Prices continued to rise in Argentina in 1955, though less sharply than in the last months of the previous year. The Government increased taxes in early 1956, and also levied a special nonrecurrent tax equivalent to 20 per cent of income and excess profits tax liabilities of 1955. Price controls, which had been relaxed at the end of 1955, were again tightened. The stabilization of wages was also attempted, but in February 1956 an emergency wage and salary increase of 10 per cent was permitted. Despite the taxation increases, the 1956 budget still showed a deficit equal to about one third of total government revenue.

Turkey was one of the few less developed countries that changed its bank rate in 1955, the discount rate of the central bank, which had remained unchanged since February 1951, being raised in June 1955 from 3 per cent to 4½ per cent. In Syria, a program to check the rapid expansion of bank credit included a small increase in the discount rate and, more important, the establishment of minimum cash reserves and the prescription of advance deposits for opening letters of credit. Reserve requirements in Bolivia were raised in October 1955 from 20 per cent of demand deposits and 10 per cent of time deposits to a uniform percentage of 40 per cent against both types of deposit. Colombia in April 1956 reimposed a supplementary reserve requirement of 60 per cent against increases in demand deposits, practically doubled the advance deposits required from importers, and took other measures to limit bank credit. In Israel, the authorities tightened credit restrictions in late 1955 by requiring authorized banks to obtain cash deposits from importers for the opening of documentary credits.

In Peru, a penalty charge on commercial bank reserve deficiencies was introduced in September 1955. This penalty rate was raised in November, while reserve requirements against increments over the November level in bank deposits were increased from 50 per cent to 70 per cent for sight deposits and from 25 per cent to 35 per cent for time deposits. There was also a slowing down of public investment.

In Burma, the adverse payments developments described earlier led the authorities to take substantial financial measures. Drastic reductions were decreed in government expenditures in 1955–56, especially on new development projects, and the estimated budget deficit was reduced to about 40 per cent of the deficit in 1954–55.
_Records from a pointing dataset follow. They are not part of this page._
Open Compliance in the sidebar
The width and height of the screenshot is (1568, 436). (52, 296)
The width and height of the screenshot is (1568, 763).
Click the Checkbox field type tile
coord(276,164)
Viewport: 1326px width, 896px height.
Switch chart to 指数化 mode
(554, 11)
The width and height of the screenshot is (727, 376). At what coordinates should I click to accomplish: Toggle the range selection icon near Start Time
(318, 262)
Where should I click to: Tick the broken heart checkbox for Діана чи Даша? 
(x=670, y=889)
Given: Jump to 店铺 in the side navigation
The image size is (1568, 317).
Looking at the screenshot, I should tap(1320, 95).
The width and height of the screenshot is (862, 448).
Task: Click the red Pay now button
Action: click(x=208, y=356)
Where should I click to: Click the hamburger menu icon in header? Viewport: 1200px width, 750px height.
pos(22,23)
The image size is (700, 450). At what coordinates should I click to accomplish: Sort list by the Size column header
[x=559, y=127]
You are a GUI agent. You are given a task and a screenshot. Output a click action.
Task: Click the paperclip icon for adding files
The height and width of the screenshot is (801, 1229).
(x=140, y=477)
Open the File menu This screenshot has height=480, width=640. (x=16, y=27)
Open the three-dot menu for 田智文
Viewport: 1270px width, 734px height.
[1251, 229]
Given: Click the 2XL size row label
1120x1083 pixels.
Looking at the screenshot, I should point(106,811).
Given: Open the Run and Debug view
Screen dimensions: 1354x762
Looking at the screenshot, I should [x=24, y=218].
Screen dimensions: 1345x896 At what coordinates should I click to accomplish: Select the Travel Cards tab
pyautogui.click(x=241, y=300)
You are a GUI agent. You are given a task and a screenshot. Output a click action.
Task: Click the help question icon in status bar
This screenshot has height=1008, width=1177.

India provides an example of the manner in which a less developed country, not highly dependent on foreign trade, can finance fairly large development expenditures without inflationary pressures. The year under review marked the end of India’s First Five Year Plan, which had been implemented without any inflation during the period as a whole. Although the planned development outlays were not fully realized, the goal of a 5 per cent increase in per capita real income had been achieved by 1953–54, the third year of the Plan. A cautious credit policy was maintained throughout, and the absence of inflationary pressure was also due in part to the emphasis given to increasing production of food and to favorable weather conditions. There was some upward movement of prices in the early months of 1956. A Second Five Year Plan adopted for the period ending in 1960–61 has the objective of raising national income by 25 per cent, compared with an estimated 18 per cent increase during the first Plan. It contemplates the provision of additional employment opportunities which will be adequate not only to absorb the increase of about 10 million persons in the working population during the Plan period but also to reduce underemployment. In the Second Five Year Plan, there is a significant gap between planned expenditures and the resources likely to be available, and greater emphasis is to be placed on heavy industries.

Several countries took steps during the past year to improve the structure of their financial institutions. Central banks were established in Libya, and the Federation of Rhodesia and Nyasaland; Syria, Malaya, and the Gold Coast are contemplating, or have taken steps for, the establishment of such institutions.